Global sales of IE3 high-efficiency electric motors and the equivalent Nema Premium machines will almost double to more than $8bn by 2018, according to a new forecast from the analyst, IHS. With many LV motor markets becoming increasingly regulated in favour of IE2 and IE3 motors, the decline of low-efficiency IE1 motors has begun “in earnest”, says the analyst.

By 2017, the IE3 market is likely to be almost the same size as the outgoing IE1 market in terms of revenues, with the two markets moving in opposite directions. While IE3 revenues will overtake those of IE1 motors in 2017, there will still be twice as many IE1 motors being sold as IE3 motors.
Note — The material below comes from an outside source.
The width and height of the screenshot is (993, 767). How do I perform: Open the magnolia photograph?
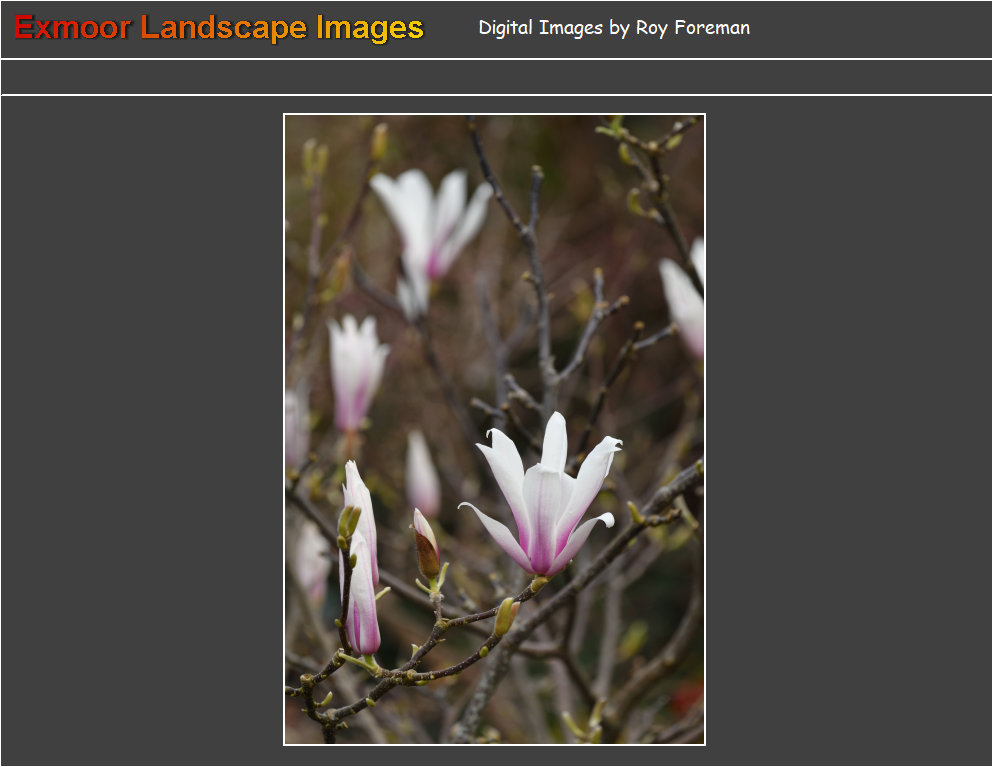click(x=494, y=429)
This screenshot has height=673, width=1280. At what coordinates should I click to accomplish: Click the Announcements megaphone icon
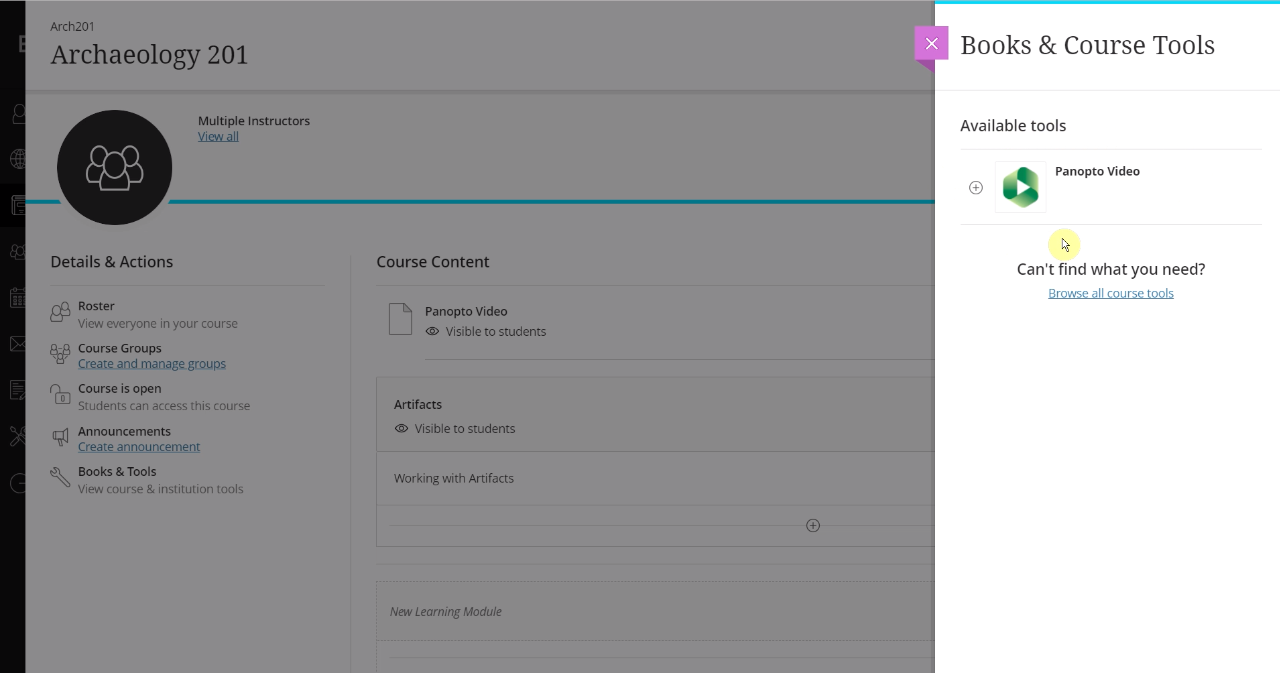coord(60,438)

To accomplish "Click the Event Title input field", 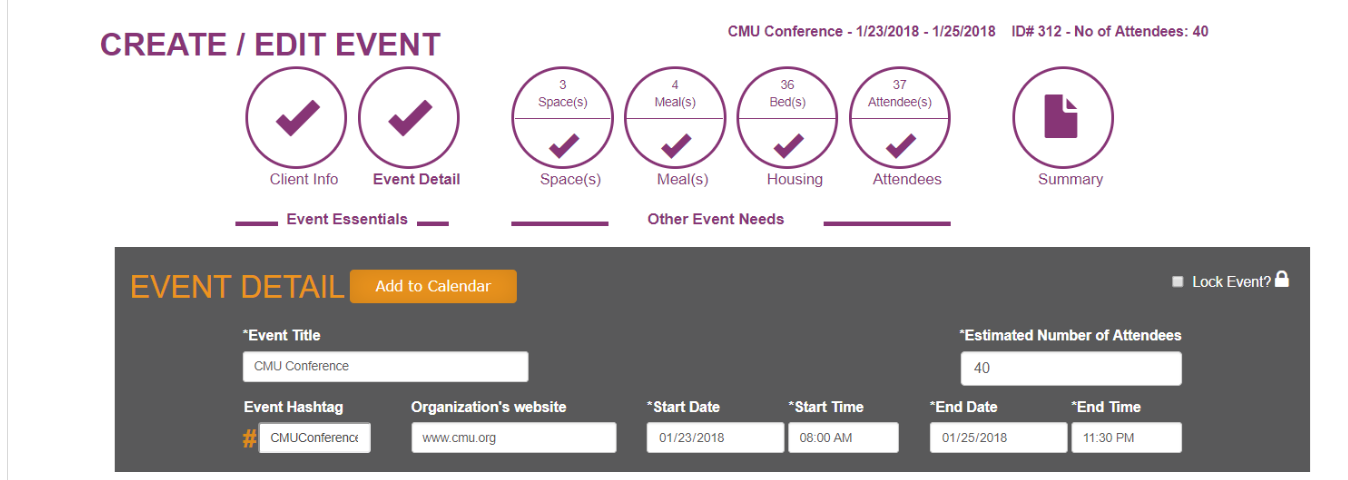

Currently, IE1 motors are still the world’s largest LV motor class in terms of both revenues and unit sales, with most of these sales occurring in the Asia-Pacific, the Russian Federation and CIS (Commonwealth of Independent States), and smaller markets where no energy efficiency regulations exist.

Most other regions have been shifting out of the IE1 market since the US began the migration in 2002, and this has resulted in larger numbers of the more expensive IE2 and IE3 motors being sold than in previous years.

Typically, it takes about six years for a region to migrate to the next higher efficiency class of LV motor after the official start date, with the peak of the transition occurring in year three or four. This is true for the IE3 market, with the US and Canada currently phasing out IE1 and IE2 motors, and the European Union, Japan and China due to follow suit in 2015, late 2016, and 2017, respectively.

IHS' analysis of the global market for IE1 and IE3 motors shows revenues from IE3 machines soaring past IE1 from 2017
Source: IHS

“IE3 revenues have been growing at three-digit rates since 2010,” reports IHS analyst, Mark Meza, “as the current IE3 markets are fortuitously located in regional markets that have been quick to recover from the global recession, and have not experienced further economic difficulties as seen in the IE2 markets of the European Union and Brazil over the past few years.

When comparing the sales of IE1 and IE3 motors over time, “it is clear to see the revenue-enhancing effect of energy efficiency regulations that operate independently of the market’s demand,” Meza adds.

IHS expects high revenue growth in the IE3 market to start cooling off significantly in North America just as it begins to heat up in the Eurozone, Japan and China – barring any further major economic downturns.